Disciplined for Good
God also sent out these snakes at a crucial moment in Israel’s history to get their attention and shape them into the nation they needed to be to conquer the Promised Land. And it seemed to work immediately—they started looking and sounding differently; complaining was replaced with repentance and humility.
While there isn’t much to commend about the Israelites in this chapter, one thing we can appreciate is that they allowed God’s discipline to produce fruit. Hebrews 12:11 says, “For the moment all discipline seems painful rather than pleasant, but later it yields the peaceful fruit of righteousness to those who have been trained by it.” When we are disciplined it does not feel good, but hopefully we can learn from the Israelites’ example and be trained by it, so the fruit of righteousness is yielded in our lives.
Ruining the Good
We have the potential to ruin even good things because of our sinfulness. We can turn God’s gifts into idols. One such example took place with the bronze serpent. Tragically, over time, people began to worship it. When Hezekiah reformed the nation and destroyed the idolatry, he had to include the bronze serpent, which by then had developed its own name:
[Hezekiah] removed the high places and broke the sacred pillars, cut down the wooden image and broke in pieces the bronze serpent that Moses had made; for until those days the children of Israel burned incense to it, and called it Nehushtan” (2 Kings 18:4).
The object that brought miraculous healing became an idol. Nehushtan is a reminder that we must be on guard against taking any of God’s blessings and letting our relationships to them become sinful. Marriage, children, homes, relationships, money, or jobs are no more sinful than the bronze serpent; however, when we worship them, they become Nehushtan.
The Gospel Is Meant to Be Shared
Moses didn’t hide the bronze serpent. He lifted it up on a pole so that it could be shared with as many people as possible. So too the gospel is meant to be shared with as many people as possible: “No one after lighting a lamp puts it in a cellar or under a basket, but on a stand, so that those who enter may see the light” (Luke 11:33). Just as Moses made the bronze serpent available to as many as possible, we should make the gospel available to as many as possible.
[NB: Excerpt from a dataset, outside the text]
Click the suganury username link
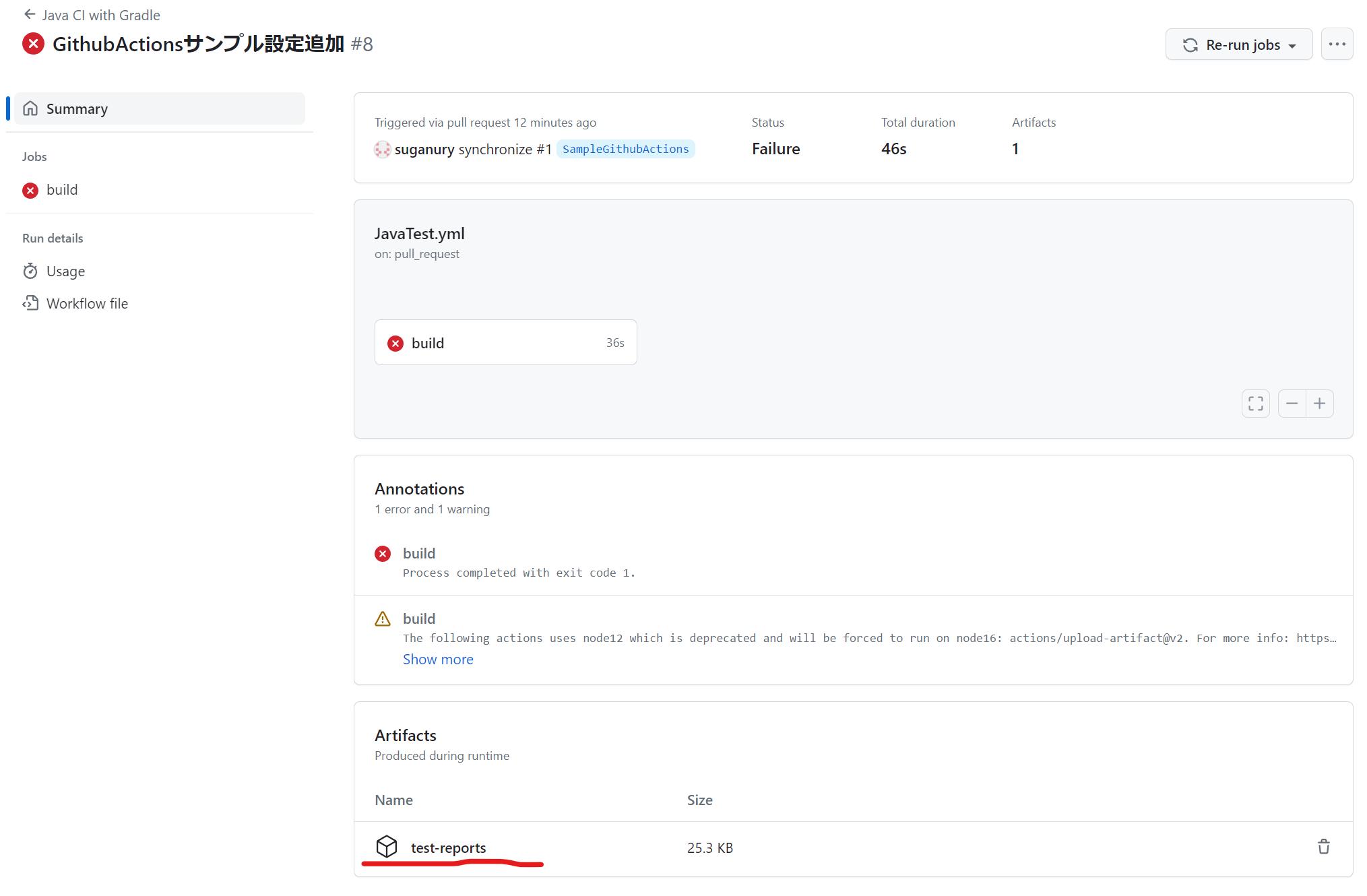 pos(424,149)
Just as all the Israelites were to look to the bronze serpent to be saved, so too are all the ends of the earth to look to Christ to be saved: “Look to Me, and be saved, all you ends of the earth! For I am God, and there is no other” (Isaiah 45:22 NKJV). Have you looked up for the salvation God has provided in His Son by faith in what He accomplished on the cross for sins? Have you then shared this wonderful news with others?
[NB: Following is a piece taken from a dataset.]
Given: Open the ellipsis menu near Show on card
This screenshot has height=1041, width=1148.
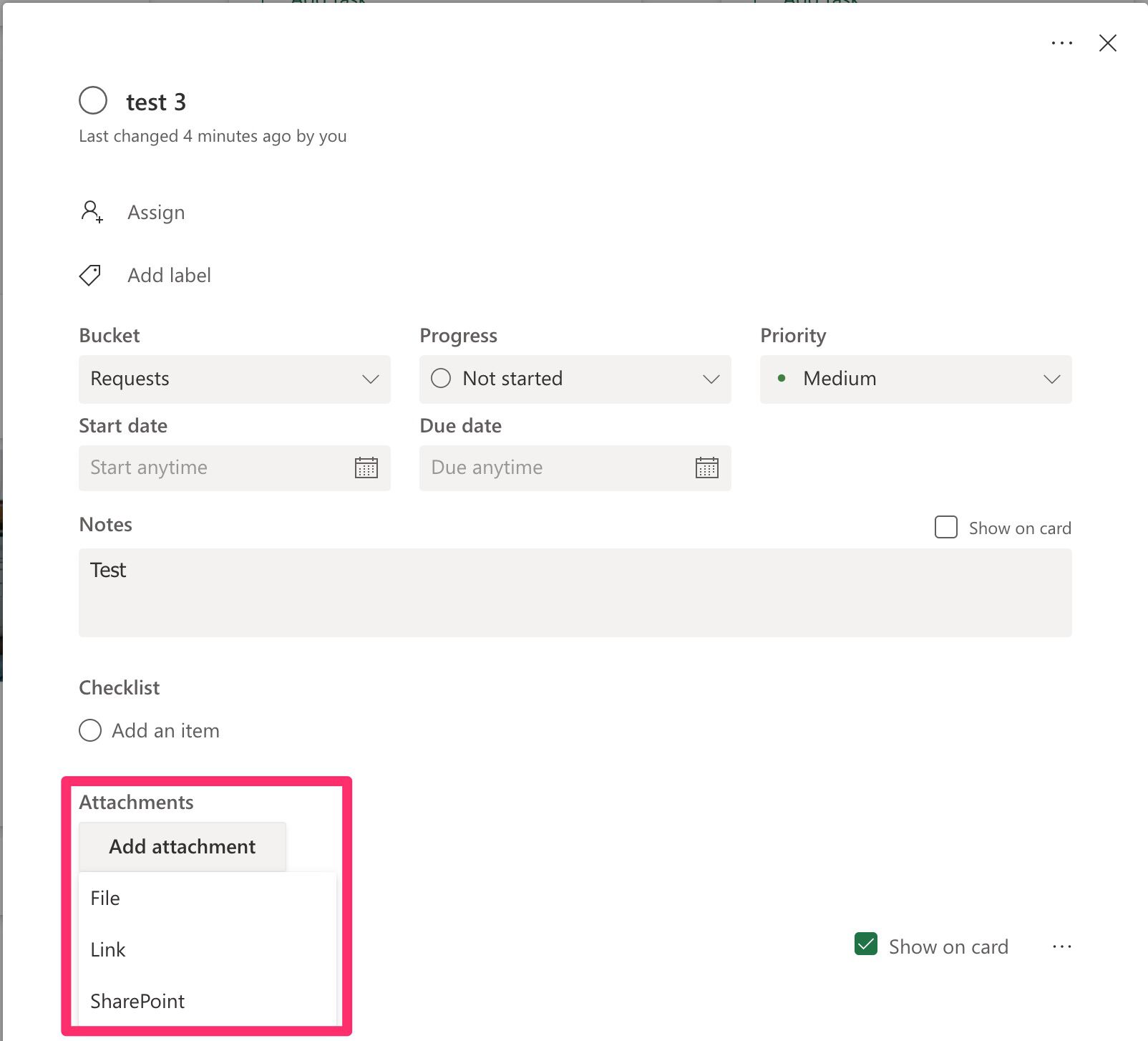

The gospel must be shared because nobody can look at the bronze serpent for someone else. All the sick and dying must look for themselves.
The Only Way to Be Saved
The bronze serpent was the only cure for those who had been bitten by serpents, just as Jesus is the only cure for those who have been bitten by sin. Peter said, “There is salvation in no one else, for there is no other name under heaven given among men by which we must be saved” (Acts 4:12). Jesus said, “I am the way, and the truth, and the life. No one comes to the Father except through me” (John 14:6). The only salvation available for Israel God graciously provided. If they rejected it, they died physically. Similarly, the only salvation available to us God graciously provided. If we reject it then we die eternally.